The June 23 lawsuit asserting that the City's ordinance violates both the First and Fourteenth Amendments doesn't come out of left field. In fact, Fogel suggested he was considering a lawsuit late last fall when City Council revised its ordinance to ban solicitation of any kind within 50 feet of the Downtown Mall crossings. The new ordinance also prohibits soliciting "from or to" anyone sitting in a café or exchanging money with one of the numerous downtown vendors. That language, the suit alleges, is too vague, making it a violation of the Due Process Clause of the Fourteenth Amendment.
Proponents of the reworded ordinance, including Charlottesville Mayor Dave Norris, cited safety as the main consideration, but Fogel sees something more sinister.
"To pass and enforce this is treating the homeless on the Downtown Mall as a lower class, not entitled to the rights of anyone else," says Fogel, noting that other types of communication are allowed near the crossings.
"That's where the heart of this matter is legally," says Fogel, who held a press conference announcing the suit in front of City Hall. "It distinguishes what you can and can't do based on the message. Content-based restriction on speech," he notes, "is the most frowned-upon form of discrimination in the First Amendment."
The issue took center stage last fall as downtown business owners sought to cut down on panhandling, which they feared was keeping customers away.
"You're a caring person in a caring community, so when someone asks you for help, you want to help right then and there. But wouldn't you feel better if you knew exactly where your money was going?" read the text of an ad proposed by Downtown Business Association head Bob Stroh and Main Street Arena owner Mark Brown.
The two men had collaborated with Kaki Dimock, executive director of downtown homeless day shelter The Haven, to come up with the wording of the ad– similar to campaigns that have run in other cities. And Brown believed they'd reached a compromise that would help those in need while respecting business owners' desires. But resistance to the campaign– which would have encouraged donations to homeless-helping nonprofits rather than contributions to panhandlers– quickly killed it before it ever went public.
News of the lawsuit dismays the Arena's Brown.
"The City of Charlottesville and City Council have worked hard to help impecunious people," says Brown, echoing language used in the suit. "And for this guy to sue the city when it's done so much to help people get back on their feet seems foolish."
Norris, who voted in favor of the updated ordinance, also contends the case has no merit.
"It's a stretch to say we've made it difficult to exercise freedom of expression," says the Mayor, estimating that "at least 90 percent of the Mall is still open" for panhandling, and adding that he'd hoped to see the restrictions on panhandling go further by banning solicitations within 15 feet of cafés– something he says the city attorney nixed.
If Norris is vocal in support, City Council is not unanimous in that sentiment. At the lawsuit press conference, Vice Mayor Holly Edwards, who voted against the revised ordinance, voiced her concerns.

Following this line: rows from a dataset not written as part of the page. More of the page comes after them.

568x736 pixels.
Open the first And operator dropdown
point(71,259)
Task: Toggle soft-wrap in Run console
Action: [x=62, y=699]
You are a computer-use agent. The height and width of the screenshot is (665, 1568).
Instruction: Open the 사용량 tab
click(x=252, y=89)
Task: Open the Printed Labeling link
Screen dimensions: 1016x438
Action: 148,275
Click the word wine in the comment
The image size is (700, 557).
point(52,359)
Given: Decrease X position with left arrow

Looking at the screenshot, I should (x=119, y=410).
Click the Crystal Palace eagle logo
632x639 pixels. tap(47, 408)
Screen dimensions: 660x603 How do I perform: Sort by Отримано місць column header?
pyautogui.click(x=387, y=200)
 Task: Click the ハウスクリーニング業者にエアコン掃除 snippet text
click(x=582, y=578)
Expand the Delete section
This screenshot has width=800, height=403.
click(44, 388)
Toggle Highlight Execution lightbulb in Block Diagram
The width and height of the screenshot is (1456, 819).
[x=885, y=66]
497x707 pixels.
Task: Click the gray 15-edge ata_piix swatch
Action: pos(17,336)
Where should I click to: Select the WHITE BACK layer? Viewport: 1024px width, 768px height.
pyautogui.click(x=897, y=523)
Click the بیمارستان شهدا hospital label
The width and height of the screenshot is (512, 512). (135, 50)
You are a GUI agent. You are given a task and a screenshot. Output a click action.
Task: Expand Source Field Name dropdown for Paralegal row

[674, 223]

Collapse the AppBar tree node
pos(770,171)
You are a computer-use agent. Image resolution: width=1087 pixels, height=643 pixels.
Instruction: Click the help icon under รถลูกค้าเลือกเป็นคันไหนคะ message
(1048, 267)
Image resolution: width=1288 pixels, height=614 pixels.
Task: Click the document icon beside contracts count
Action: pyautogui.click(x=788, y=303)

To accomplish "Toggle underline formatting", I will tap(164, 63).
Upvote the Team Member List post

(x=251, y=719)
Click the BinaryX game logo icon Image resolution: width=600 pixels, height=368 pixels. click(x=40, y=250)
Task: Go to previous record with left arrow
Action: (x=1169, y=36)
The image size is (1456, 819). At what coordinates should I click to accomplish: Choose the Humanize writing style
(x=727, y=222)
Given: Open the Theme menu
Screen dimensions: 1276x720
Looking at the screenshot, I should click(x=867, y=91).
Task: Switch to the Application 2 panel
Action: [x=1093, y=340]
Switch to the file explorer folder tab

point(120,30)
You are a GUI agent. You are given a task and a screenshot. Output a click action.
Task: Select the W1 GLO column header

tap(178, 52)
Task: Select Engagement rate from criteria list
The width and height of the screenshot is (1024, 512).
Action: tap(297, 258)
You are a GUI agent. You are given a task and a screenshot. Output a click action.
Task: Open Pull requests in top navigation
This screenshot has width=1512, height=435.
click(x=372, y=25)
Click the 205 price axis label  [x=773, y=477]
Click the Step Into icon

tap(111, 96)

"I struggled with the ordinance when it came before Council," says Edwards, who will step down when her term ends in December. "I knew it wasn't going to solve the problem; it was going to move it."
Edwards says she's less concerned with the outcome of the suit– "It's in the hands of the court now," she says– but hopes it will prompt fresh discussion for the city "to address economic justice issues across the spectrum."
Of the five plaintiffs, only one, 27-year-old Earl McCraw, spoke at the press conference, although another defendant, Christopher Martin, stood nearby.
"My freedom of speech is being prosecuted," said McCraw, alleging that police routinely threaten him with trespassing charges as he sits on the Mall holding a sign, while at the same time they ignore musicians whose instrument cases are thrown open for cash.
As Fogel spoke to the members of the press, the presence of the Charlottesville Free Speech Monument just a few feet away didn't escape his notice.
"It's quite ironic to have a free speech wall," Fogel says, "when people aren't allowed to engage in free speech within a short distance from that very wall."